Mes coïncidences égloguiennes

Varig

Mes parents sont des gens casaniers, sans grande fantaisie (euphémisme). Cependant, depuis dix ans, ils partent à l'autre bout du monde (enfin, surtout l'Afrique et les Amériques centrale et du Sud) deux semaines par an pour observer la faune et la flore (en d'autres termes, ils se perdent dans le désert ou la jungle). Cette année, pour la première fois, ils ne sont pas partis en voyage organisé, ils ont réservé leurs billets d'avion et pris contact avec un guide brésilien qu'ils connaissaient pour retourner dans les franges de la forêt amazonienne.

Je reçois jeudi soir ce message (sic) :
«merci pour la reponse, pourriez vous passer chez varig 38 boulevard des champs elysees pour leur demander unesolution pour notre retour. il faut leur donner notre reference de reservatio : code xxxxxxxxx . cela suffit pournous retrouver sur leur planning> Nous serons a l aeroport le samedi 29 a partir de 19 heures. ils peuvent nous fairepasser par ou ils veulent. on sait que la compagnie a ete rachetee donc ils sont tenus de trouver une solution> mais il faut y aller et insister nos talents en portugais ne nous le permettent pas et les avoir au telephone est impossible. ils sont ouverts de 9 a 17 heures sans interruption. faites nous savoir si vous avez pu faire quelque chose. nous avons 6 heures de decalage horaire. nous regarderons demain soir. nous sommes a 1/2heure de petit avion de toute civilisation et le clavier n est pas comme nous.....bises»


Dupin
Rémi a obtenu le prix Charles Dupin (c'est très proustien, je trouve) pour son livre Leçons de droit social. Chic!
(C'est digeste à petites doses : je conseille un chapitre par semaine. Très instructif sur le mécanisme des retraites, le financement de la Sécurité sociale ou l'Europe sociale. Le droit des contrats ou le droit du travail me passionnent moins).


Private joke
« Et je voulais parler aussi du prénom d'Alice. » Été p. 308
(C'est le genre de coïncidence qui me fait du bien)

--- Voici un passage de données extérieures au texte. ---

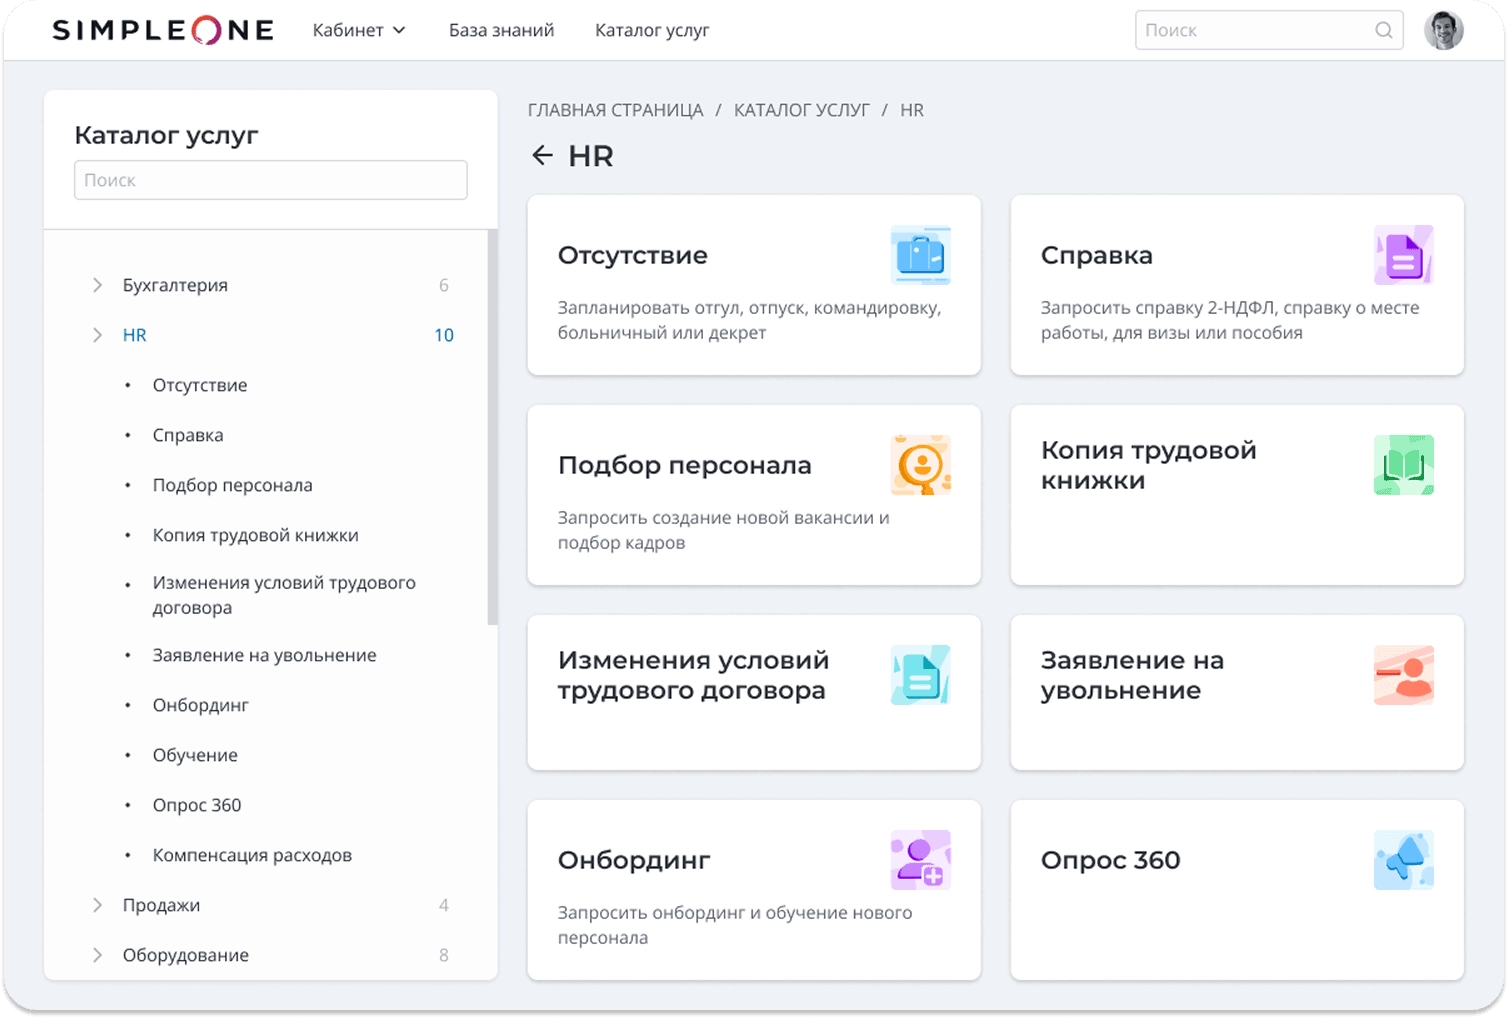The height and width of the screenshot is (1018, 1508).
Task: Collapse the HR category chevron in sidebar
Action: [97, 335]
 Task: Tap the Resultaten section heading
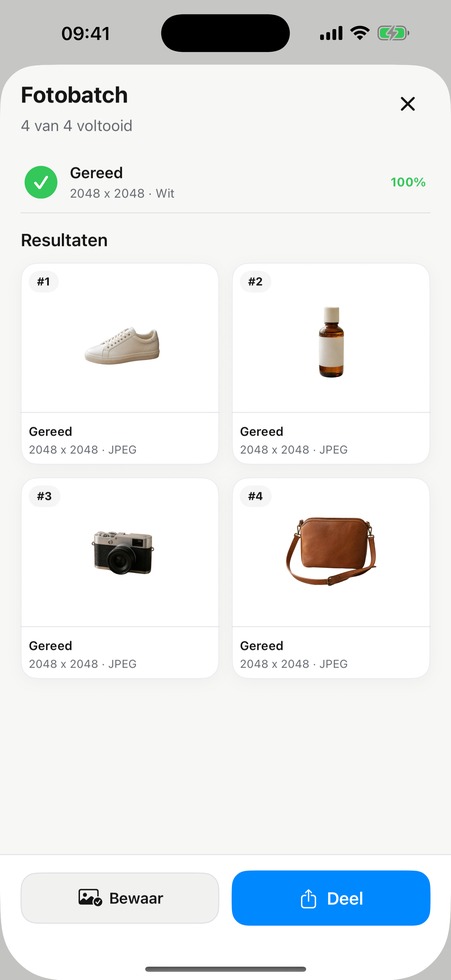pos(64,240)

Avec retard (hors Eglogues !)
Et pour finir, un peu de googlebombing (je cite un post de Chondre) : "Comme déjà indiqué par Kozlika, Samantdi et Matoo, un petit malin n'ayant rien à voir avec l'équipe dotclearienne a acheté le nom de domaine dotclear2(point)com. Lorsqu'un internaute tape dotclear2 sur google, il tombe (pour l'instant) sur le site du parasite. Seule solution (avant de récupérer le nom), faire un bombing et permettre de renvoyer toute personne tapant dotclear2 ou dotclear 2 sur le site officiel de dotclear."

Blonde attitude

Mes grands-parents paternels étaient polonais.

Le gène polonais étant apparemment aussi têtu que les Polonais, il réapparaît à la quatrième génération, et les réunions de famille offrent une impressionnante collection de petites blondes de un à huit ans, le plus souvent aux yeux bleus.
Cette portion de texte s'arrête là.